Exercise requirements: Go through the material and pull out every line with the string "will" in it.

Data for this task:
________________________
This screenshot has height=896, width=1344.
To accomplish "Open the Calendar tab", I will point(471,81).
________________________
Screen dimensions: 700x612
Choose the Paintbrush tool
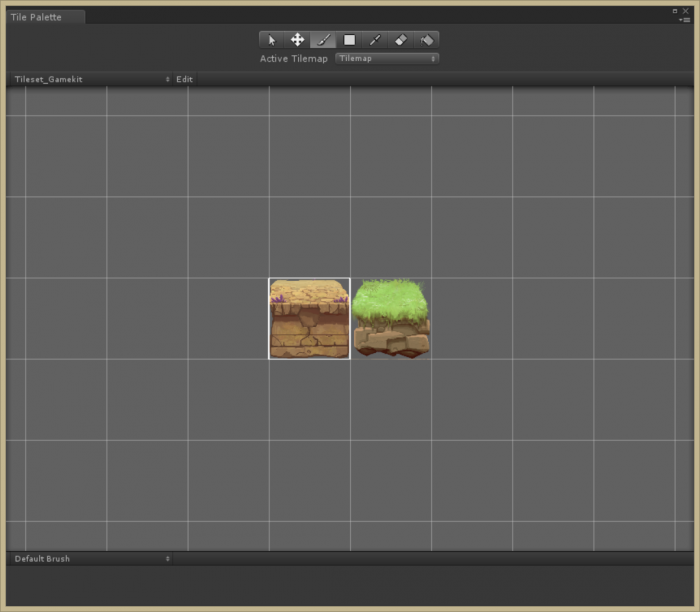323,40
________________________
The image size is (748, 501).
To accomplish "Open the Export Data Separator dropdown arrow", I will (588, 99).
________________________
Solution for this problem:
To accomplish "Open the Calendar tab", I will point(471,81).
To accomplish "Open the Export Data Separator dropdown arrow", I will (588, 99).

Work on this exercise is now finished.